Specialist Agents: Looking at Every Page with Different Eyes

This is Part 5 of my series on AI-assisted development. Part 4 covers how /qa-run works. This post goes deeper into the specialist agent model — how I get the AI to look at the same page from 7 different perspectives and turn findings into Linear issues.

The insight that changed everything

My first version of QA was one big prompt: “check this page for issues.” It was terrible. The AI would fixate on one thing — usually functional correctness — and miss everything else. Security, UX, performance? Invisible.

The breakthrough came from thinking about how real teams work. In a bigger company, you’d have a tester, a security person, a UX designer — each looking at the same build with different concerns. I realized I could simulate that by splitting one big QA prompt into separate specialist agents, each with its own narrow focus and checklist. They all run in parallel on the same page. The result is that each page gets evaluated 5-7 times, each time from a different angle.

This was the single biggest quality improvement in the whole workflow. Not because any individual specialist is brilliant, but because multiple focused perspectives catch things that one broad pass never will.

The 7 specialists (and why each one exists)
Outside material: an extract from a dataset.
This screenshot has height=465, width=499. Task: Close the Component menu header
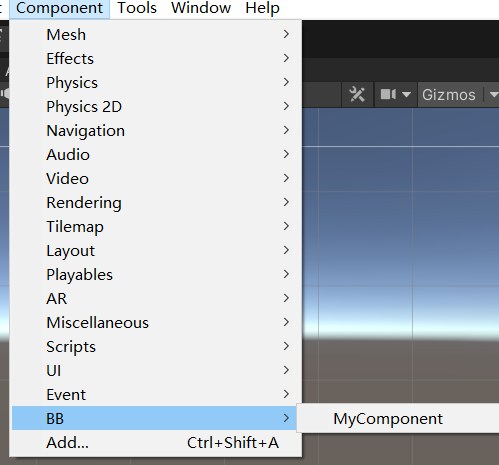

Each specialist is just a markdown file in qa/specialists/. I didn’t start with seven — I started with two (QA and security) and added the rest as I kept finding categories of issues I was missing. Here’s what I ended up with and what taught me to add each one.

QA (Functional Correctness)

File: qa/specialists/qa.md

This is the most important one. It checks whether things actually work:

  • Does the page load without errors?
  • Does the URL match the expected route?
  • Do protected routes redirect unauthorized users?
  • Do lists show the right data for this role?
  • Do status transitions follow the expected workflow?
  • Are empty states handled (not just blank areas)?
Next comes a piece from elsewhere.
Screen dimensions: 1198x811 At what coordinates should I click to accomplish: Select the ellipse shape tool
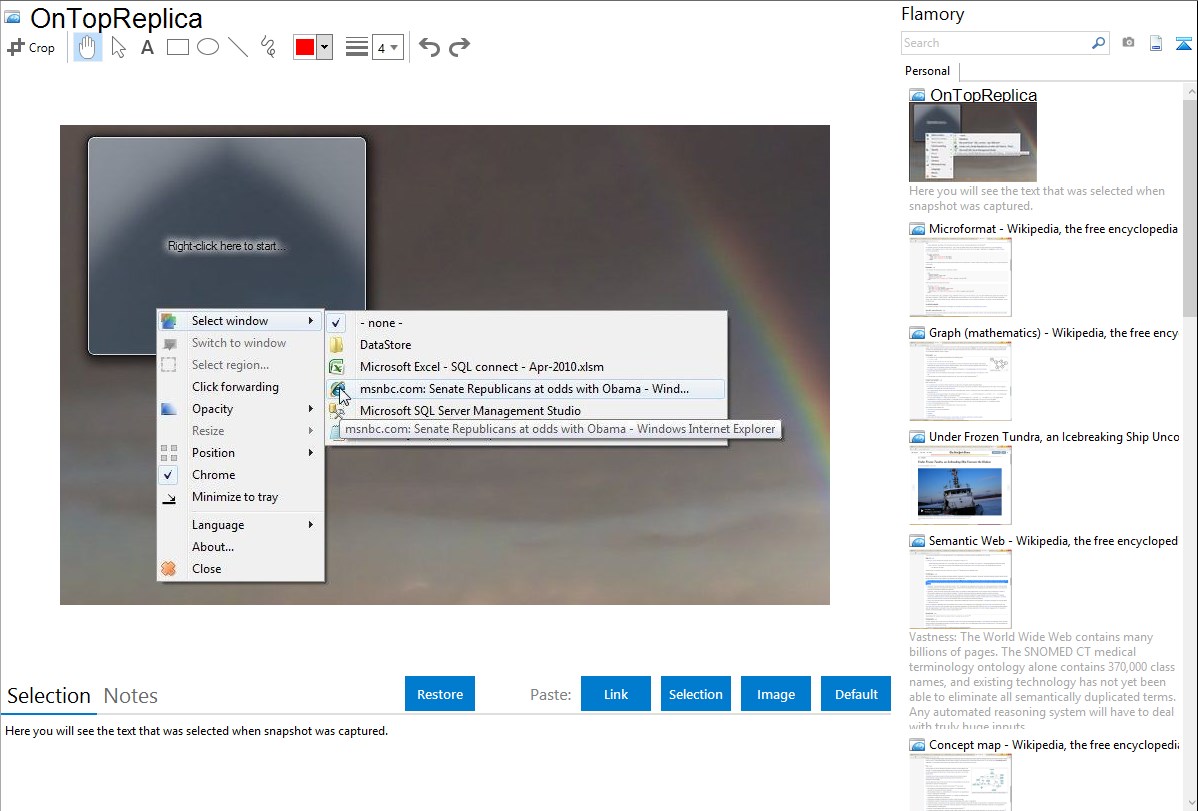tap(207, 47)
Its severity scale: BLOCKER (page crashes, data loss), BUG (wrong data, broken interaction), WARNING (minor inconsistency), OK.

This is the specialist that stops journeys. A QA BLOCKER means “this page is broken and the journey can’t continue.”

UX (Usability)

File: qa/specialists/ux.md

This one catches the stuff that works but confuses people:

  • Can you tell where you are? (active nav, breadcrumbs, page titles)
  • Are primary actions discoverable without instructions?
  • Does the system give feedback when you do something? (loading states, success/error messages)
  • Do destructive actions require confirmation?
  • Are related things grouped together?
  • Is the terminology consistent?

Its severity scale: UX-BLOCKER (user can’t complete the task), UX-ISSUE (task completable but confusing), UX-SUGGESTION (could be better).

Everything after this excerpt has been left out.